• **Task requirements**
Pictures stay out of the copy; output exactly the lines from the one containing "Task: Open the user account avatar icon" through the end of the material.

---------- Input data

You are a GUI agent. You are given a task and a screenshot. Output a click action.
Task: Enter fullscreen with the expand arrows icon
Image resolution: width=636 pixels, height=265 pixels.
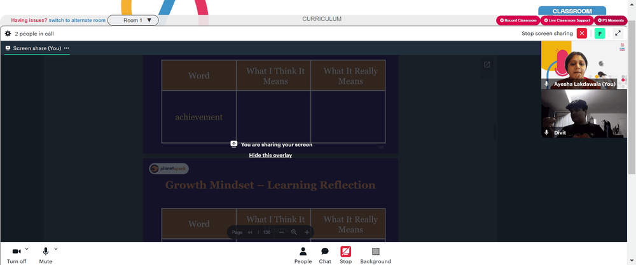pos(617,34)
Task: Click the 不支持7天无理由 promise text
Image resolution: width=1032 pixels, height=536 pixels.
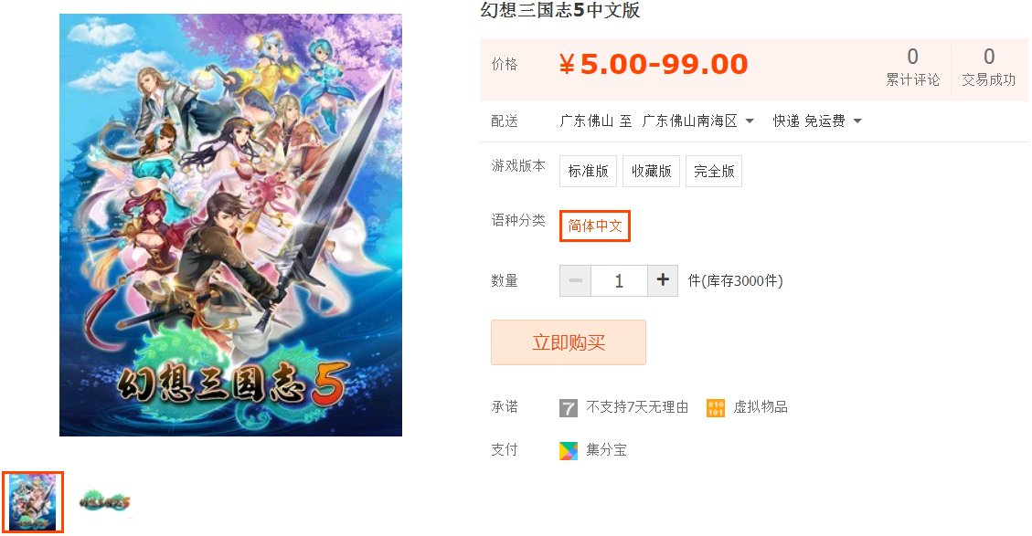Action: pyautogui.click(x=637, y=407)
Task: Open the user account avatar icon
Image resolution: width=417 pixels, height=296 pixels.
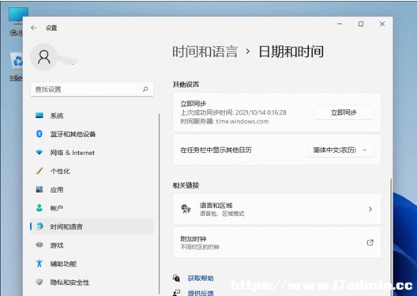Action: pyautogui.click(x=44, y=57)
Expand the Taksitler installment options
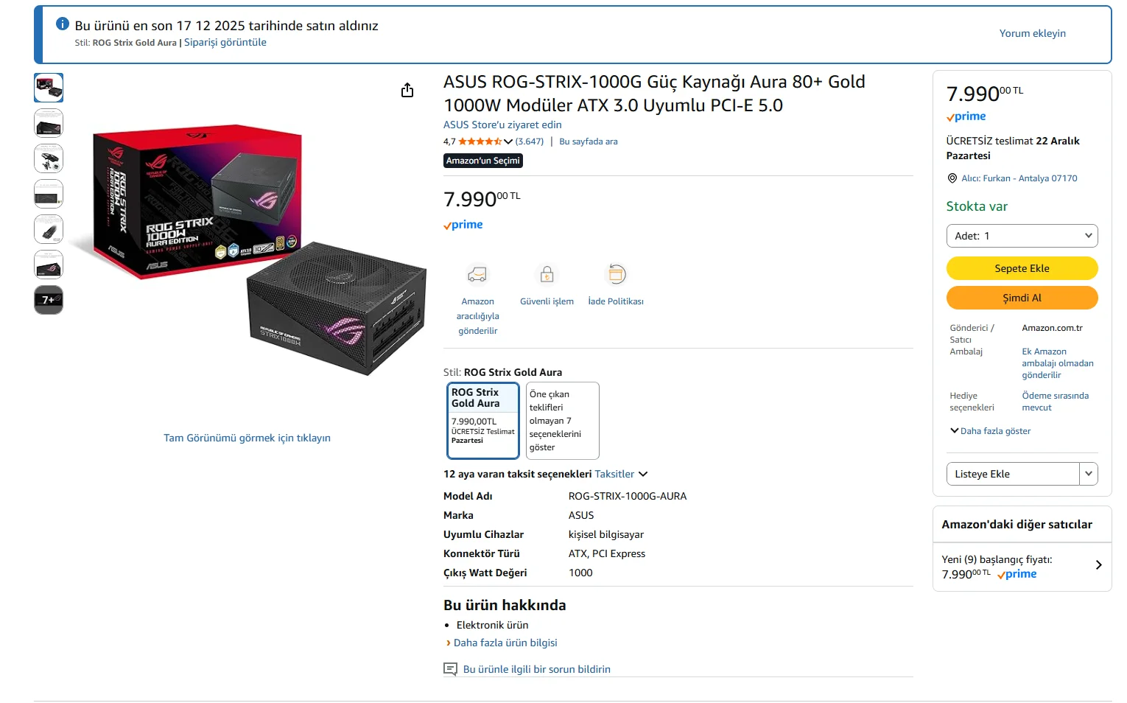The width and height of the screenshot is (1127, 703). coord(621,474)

--------------------

• **Result of the exercise**
Task: Open the user account avatar icon
Image resolution: width=417 pixels, height=296 pixels.
Action: pyautogui.click(x=44, y=57)
Expand the Taksitler installment options
The width and height of the screenshot is (1127, 703). coord(621,474)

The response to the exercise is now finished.